Before coming to Toulouse several people told me that for sure I had to pay a visit to Carcasonne, that it was such a beautiful and impressive place. Of course once I'd had a first taste of Toulouse my next steps were visiting Bordeaux (likewise some people had insisted on how nice it was, and yes, it's an incredible place) and then visiting Carcasonne. Obviously I liked the place, "la cité" (the medieval citadel) is impressive, but the rest of the city has no much to see and as my expectations were so high I didn't feel so amazed.
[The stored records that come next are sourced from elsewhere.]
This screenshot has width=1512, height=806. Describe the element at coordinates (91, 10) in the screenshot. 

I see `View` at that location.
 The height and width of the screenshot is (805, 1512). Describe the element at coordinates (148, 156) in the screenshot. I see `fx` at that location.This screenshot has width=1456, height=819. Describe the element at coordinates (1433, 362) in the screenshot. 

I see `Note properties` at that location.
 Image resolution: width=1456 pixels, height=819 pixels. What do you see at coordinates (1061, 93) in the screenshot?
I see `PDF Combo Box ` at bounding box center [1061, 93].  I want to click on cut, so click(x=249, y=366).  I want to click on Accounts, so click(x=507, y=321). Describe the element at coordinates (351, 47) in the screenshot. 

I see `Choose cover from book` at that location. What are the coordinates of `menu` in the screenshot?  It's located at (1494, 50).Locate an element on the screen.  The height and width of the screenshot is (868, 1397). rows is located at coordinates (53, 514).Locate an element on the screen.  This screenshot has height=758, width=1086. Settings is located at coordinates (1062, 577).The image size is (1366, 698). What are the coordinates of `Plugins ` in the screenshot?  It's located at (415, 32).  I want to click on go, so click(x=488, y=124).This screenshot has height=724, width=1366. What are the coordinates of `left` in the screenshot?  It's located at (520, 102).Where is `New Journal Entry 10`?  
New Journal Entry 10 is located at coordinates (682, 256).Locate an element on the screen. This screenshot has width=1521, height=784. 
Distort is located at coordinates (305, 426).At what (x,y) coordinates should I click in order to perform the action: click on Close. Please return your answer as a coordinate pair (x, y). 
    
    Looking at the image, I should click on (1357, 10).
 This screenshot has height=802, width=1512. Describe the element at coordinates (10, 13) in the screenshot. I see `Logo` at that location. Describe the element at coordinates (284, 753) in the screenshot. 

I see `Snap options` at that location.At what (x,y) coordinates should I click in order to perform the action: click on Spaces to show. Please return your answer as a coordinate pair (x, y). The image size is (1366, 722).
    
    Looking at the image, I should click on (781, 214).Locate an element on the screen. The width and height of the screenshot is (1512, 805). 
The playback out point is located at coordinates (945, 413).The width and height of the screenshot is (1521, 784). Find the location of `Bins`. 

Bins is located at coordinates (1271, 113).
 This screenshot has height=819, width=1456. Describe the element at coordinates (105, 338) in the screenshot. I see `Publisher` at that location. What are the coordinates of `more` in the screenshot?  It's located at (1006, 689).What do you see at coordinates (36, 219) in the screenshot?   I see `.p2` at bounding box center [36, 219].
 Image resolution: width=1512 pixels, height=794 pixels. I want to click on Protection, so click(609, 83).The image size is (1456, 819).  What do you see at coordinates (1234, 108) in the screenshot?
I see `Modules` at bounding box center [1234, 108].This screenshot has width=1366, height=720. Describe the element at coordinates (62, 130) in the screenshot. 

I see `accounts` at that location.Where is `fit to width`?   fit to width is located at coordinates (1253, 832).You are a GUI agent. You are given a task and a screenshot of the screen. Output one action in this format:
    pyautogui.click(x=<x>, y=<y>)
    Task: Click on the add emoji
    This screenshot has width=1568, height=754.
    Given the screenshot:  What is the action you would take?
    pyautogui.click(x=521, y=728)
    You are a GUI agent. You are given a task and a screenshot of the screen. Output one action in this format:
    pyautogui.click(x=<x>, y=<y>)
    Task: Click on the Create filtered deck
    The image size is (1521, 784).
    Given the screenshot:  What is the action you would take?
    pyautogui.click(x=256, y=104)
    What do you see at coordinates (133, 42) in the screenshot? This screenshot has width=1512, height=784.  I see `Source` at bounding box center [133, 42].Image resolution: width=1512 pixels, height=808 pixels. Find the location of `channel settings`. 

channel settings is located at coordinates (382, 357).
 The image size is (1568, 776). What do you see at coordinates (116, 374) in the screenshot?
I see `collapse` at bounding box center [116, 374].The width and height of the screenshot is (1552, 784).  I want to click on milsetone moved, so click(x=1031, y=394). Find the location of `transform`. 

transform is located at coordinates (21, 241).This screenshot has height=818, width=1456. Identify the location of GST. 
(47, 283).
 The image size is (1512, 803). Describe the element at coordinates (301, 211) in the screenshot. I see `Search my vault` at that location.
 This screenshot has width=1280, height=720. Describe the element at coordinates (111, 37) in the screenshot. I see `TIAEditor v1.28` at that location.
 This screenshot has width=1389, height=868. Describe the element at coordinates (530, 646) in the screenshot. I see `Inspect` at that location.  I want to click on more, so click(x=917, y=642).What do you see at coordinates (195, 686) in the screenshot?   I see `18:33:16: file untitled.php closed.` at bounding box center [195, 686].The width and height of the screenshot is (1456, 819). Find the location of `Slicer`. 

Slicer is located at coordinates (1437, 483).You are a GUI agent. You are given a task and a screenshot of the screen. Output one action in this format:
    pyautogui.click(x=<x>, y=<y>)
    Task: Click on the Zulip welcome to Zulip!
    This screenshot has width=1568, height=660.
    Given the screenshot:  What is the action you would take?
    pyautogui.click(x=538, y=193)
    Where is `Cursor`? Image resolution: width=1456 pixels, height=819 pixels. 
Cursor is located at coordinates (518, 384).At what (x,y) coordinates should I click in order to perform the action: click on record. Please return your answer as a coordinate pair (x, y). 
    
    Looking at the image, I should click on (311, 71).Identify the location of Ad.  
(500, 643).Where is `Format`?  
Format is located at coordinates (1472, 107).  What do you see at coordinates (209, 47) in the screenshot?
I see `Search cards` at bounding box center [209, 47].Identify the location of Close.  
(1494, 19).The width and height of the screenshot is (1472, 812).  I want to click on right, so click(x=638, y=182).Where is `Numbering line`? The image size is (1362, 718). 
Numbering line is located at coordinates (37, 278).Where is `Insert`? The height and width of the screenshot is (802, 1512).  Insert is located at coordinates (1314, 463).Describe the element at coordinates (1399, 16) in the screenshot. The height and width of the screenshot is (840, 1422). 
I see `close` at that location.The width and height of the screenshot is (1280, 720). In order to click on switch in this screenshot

On the other side, when I paid my first visit to Albi, back in February, my expectations were not that high. I mainly expected a smaller version of downtown Toulouse, which of course would be nice, but nothing new to me. Wow, once there I felt fascinated by this "ville", it's much more than a "small Toulouse". Of course, you'll draw much similarities between both old towns (and with Montauban's one), as the 3 of them make up the trinity of Languedoc-style red brick architecture. I was back in Albi a few weeks ago, and the feeling of delight was the same.

My first impressions when walking from the train station to the "Centre de Ville" reinforced that perspective of being in a small Toulouse: the tree lined old boulevards, the Jeanne d'Arc statue (you'll find them in all French cities, but I think this is the only one I remember were she's standing rather than riding a horse), a nice park with astonishing gardens (since I'm here I've gone crazy about gardens, French people have such an incredible taste for gardens, and for architecture and cakes :-) a "Monument aux Morts" that is like a brick brother of the one in Toulouse...

Once in the city center, my first view was that of the Cathedral. Yeah, it's as impressive as all guide books say. The harsh and imposing walls remind me of Los Jacobinos in Toulouse, but taken to another dimension. I remember how much it captivated me many years ago when I read that the main idea of Gothic cathedrals with their large windows and towers and those high ceilings that seem to get lost in heaven... was to make men feel so small before the power of God. That vision is taken one step further here, those walls made me feel before an unconquerable military fortress, and probably that's what their constructors aimed, as it was built in the middle of a land of "heretics" after the bloody Albingensian Crusade. Once inside, things could not get any better, it's astonishing. Those painted ceilings are like a Gothic Sistine Chapel, and then the superb Rood Screen, sporting some of the most elaborate sets of gothic stone filigrees that I can think of.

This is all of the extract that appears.